Managers are often the direct line to the frontline customer service representatives. They can be a trainer’s biggest promoter or worst detractor. That’s why managers should have an active part in managing, creating, and reporting on their team’s training. They also must have access to reports on rep performance and progress so they can actively monitor training efforts.

Learners

We’ve talked a lot about building trust with frontline reps. Most employees have a genuine desire to learn, feel confident, and succeed. But they’re also motivated by different things—promotion, money, perks, public praise, etc. For reps who want to progress and grow, it’s important to explain how training can help them reach their goals. But don’t forget to listen to what reps say they really want training on. By providing content that’s tied to their feedback, they’re more likely to engage with and participate in training—and grow as a result.

Practice: reinforce service skills and deliver feedback

Training truly never ends.

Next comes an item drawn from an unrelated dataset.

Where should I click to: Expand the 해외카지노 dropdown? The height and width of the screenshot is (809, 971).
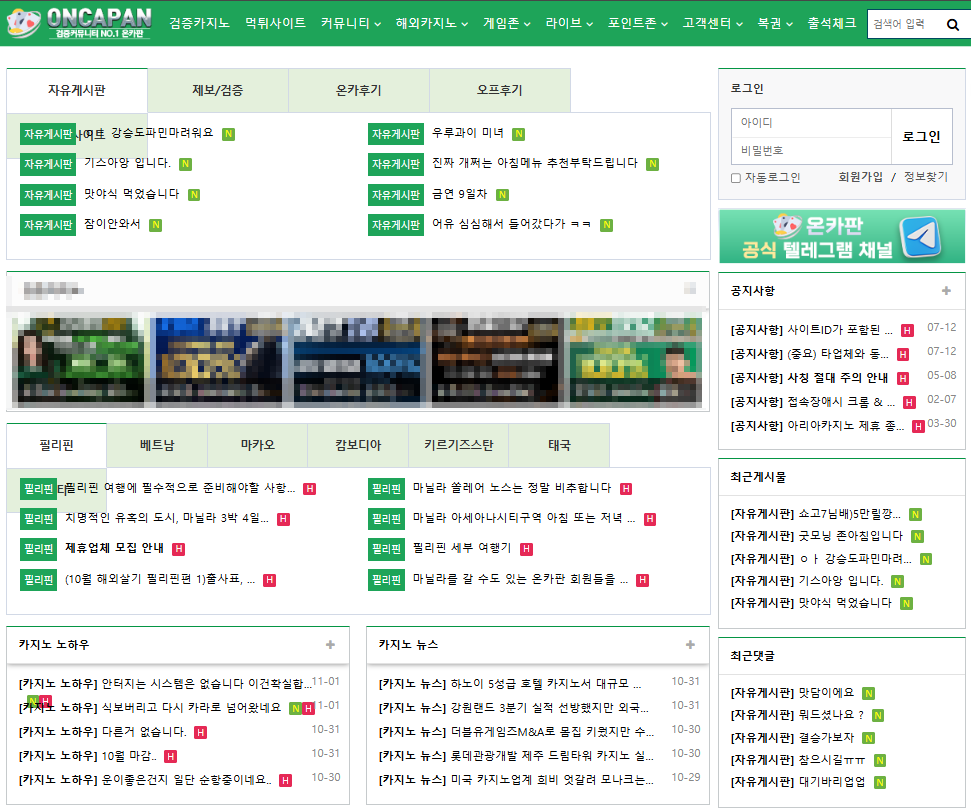coord(427,24)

The best customer service training programs pair learning with intentional practice and thoughtful coaching. That’s why the Better Work Method focuses on deliberate Practice that involves rehearsal, refinement, and repetition.

“The business is changing around you, the products are changing around you, the teams are changing around you. If you want a really great, up-to-date training program, it’s constant work.”

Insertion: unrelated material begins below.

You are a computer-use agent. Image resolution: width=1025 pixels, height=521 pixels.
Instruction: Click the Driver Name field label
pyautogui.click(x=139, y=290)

—Patrick Hawkins, Senior Manager of Customer Support, Virtu

“There are predictable points where people are going to need certain kinds of training as things change in the business, as the business grows. But there are all sorts of needs that come about during the QA process or just as the needs of our customers change. Customers demand more today than they did three years ago.”

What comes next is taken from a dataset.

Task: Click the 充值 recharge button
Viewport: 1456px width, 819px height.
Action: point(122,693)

—Sheri Kendall-duPont, Learning and Development Manager, FCR

Where does ongoing training fit?

“I think the right technologies can definitely impact the ability to onboard and do continuous training. I’ve seen plenty of instances where companies have tremendous onboarding programs, but then they have nothing for the follow-up.”

— Fred Stacey, GM, Cloud Contact Center Search, Outsource Consultants 

A common challenge for customer service teams is finding the time for continuous training after onboarding. For the most part, reps need to be on the floor serving customers, but that focus on efficiency is an easy excuse to nix training. In the past, ongoing training meant that reps were taken off the floor into a classroom to train. As Fred noted above, now the proper tech can mitigate a lot of that lost time. Reps are enabled to learn at their own pace, between calls or tickets—or even have access to that information during customer interactions for quick reference.

“Training needs to be ongoing so you can reinforce the skills and behaviors that you want employees to exhibit. And most importantly, because this is where a lot of organizations fail with training, it can’t just be about operational skills.”

— Adam Toporek, Customer Experience Expert, Customers that Stick

Some teams dedicate a specific time block to training during the day. While this may work for some, it’s hard for many teams to keep this as a priority. With an online training software, trainers and enablers can regularly provide assignments that reps need to complete by a certain time. Workforce management solutions can be extremely effective in helping find time for ongoing training. Since they track how employees are using their time—and can track productivity across a number of different groups—these tools can be used to find gaps where training could replace an activity or fill downtime.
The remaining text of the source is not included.